Selected text:
Segment Open
See the code on GitHub

A colleague of mine presented me with the following issue from a collection of DNA codes.

Let a DNA code be denoted an alphabetic character. Suppose there is a dictionary containing a sequence of DNA codes.

dictionary = ["A", "AB", "B", "BC", "C", "D", "CH", "E", "F", "EFG", "G", "FG", "H"]

Informally, we want to group together all DNA codes that corresponds with another code in the same sequence AS WELL as any other sequence in the dictionary. This will produce a set of sets called the identifiers set - a set of the different groups that correspond with each other’s code.

The result should be:

dictionary = [{'B', 'H', 'A', 'C'}, {'D'}, {'G', 'E', 'F'}]

Formal Description

Let $\text{Alpha}$ be the alphabet and let $\text{Dict}$ be the dictionary.

Denote $\text{Seq}(y) \in \text{Dict}$ as any sequence that contains code $y$.

Define the equivalence relationship by $x \sim y \iff \exists \text{Seq}(y) : x \in \text{Seq}(y)$

Then the identifiers set is defined as: $\text{Identifiers} = \text{Alpha} / \sim$

The objective is to find the members of the set $\text{Identifiers}$.

Time Complexity

The overall time complexity of the algorithm is: $O(M \times L^2 + 2C + C^2)$


  • $M = |\text{Dict}|$ is the number of words.
  • $L$ is the average length of words.
  • $C=|\text{Alpha}|$ is the number of unique characters in the alphabet.

Algorithm Description

1. Initialize Data Structures:

  • CharMap (char_to_chars): A mapping that links each character to a set of other characters with which it has co-occurred in words.
  • Unravelled Elements (unravelled_elements): A set to keep track of characters that have been processed.
  • Identifiers (identifiers): A list to store sets of related characters that satisfy the equivalence relation.
Segment Closed
Source material:
Segment Open
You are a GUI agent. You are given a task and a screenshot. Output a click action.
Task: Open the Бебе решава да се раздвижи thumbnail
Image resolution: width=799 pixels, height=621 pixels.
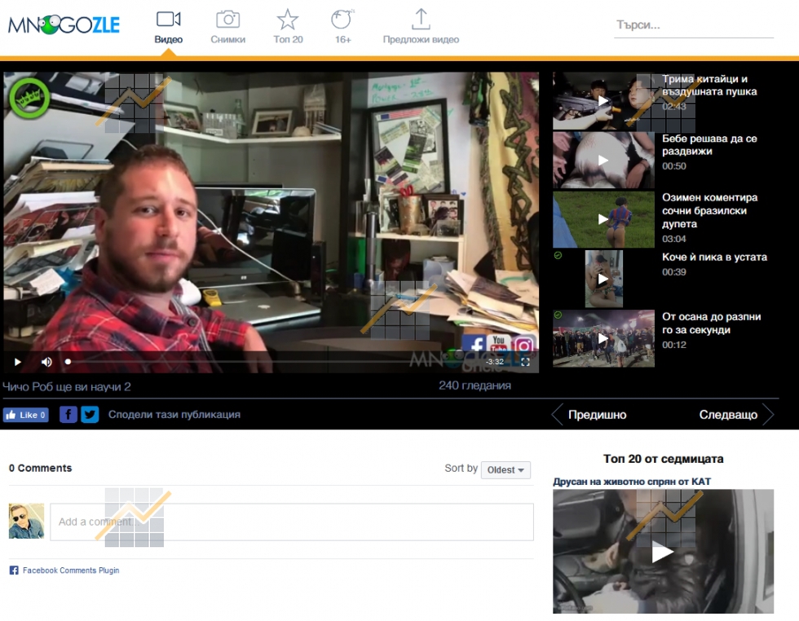pyautogui.click(x=603, y=160)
Segment Closed
Instructions:
• 1. In the DNA codes text, what does L stand for in the time complexity?
• 2. Pick up the DNA codes text after its last line and carry it on.
This data comes from a separate source.

Responses by item number:
• 1. L is the average length of words.

• 2.
2. Build the char_to_chars Map:

  • Input: Dictionary.
  • Process:
    • Iterate through each word in the dictionary.
    • For each character in the word, map it to all other characters in the same word.
    • This creates a graph-like structure where nodes are characters and edges represent co-occurrence in words.
  • Time Complexity: $O(M \times L^2)$
    • Where $M$ is the number of words and $L$ is the average length of words.

3. Traverse Chains and Identify Elements:

  • Input: The char_to_chars map.
  • Process:
    • Initialize an empty set (unravelled_elements) to track processed characters.
    • Iterate through each character in the char_to_chars map.
    • For each unprocessed character, start a traversal to identify all related characters.
    • Recursively explore connected characters and add them to the current group (element_identifier).
    • Add the identified group of related characters to the final list of identifiers.
  • Time Complexity: $O(2C + C^2)$
    • Where $C$ is the number of unique characters in the alphabet.

4. Return the Identified Groups:

  • The algorithm returns a list of sets where each set contains characters that are related through the dataset of words.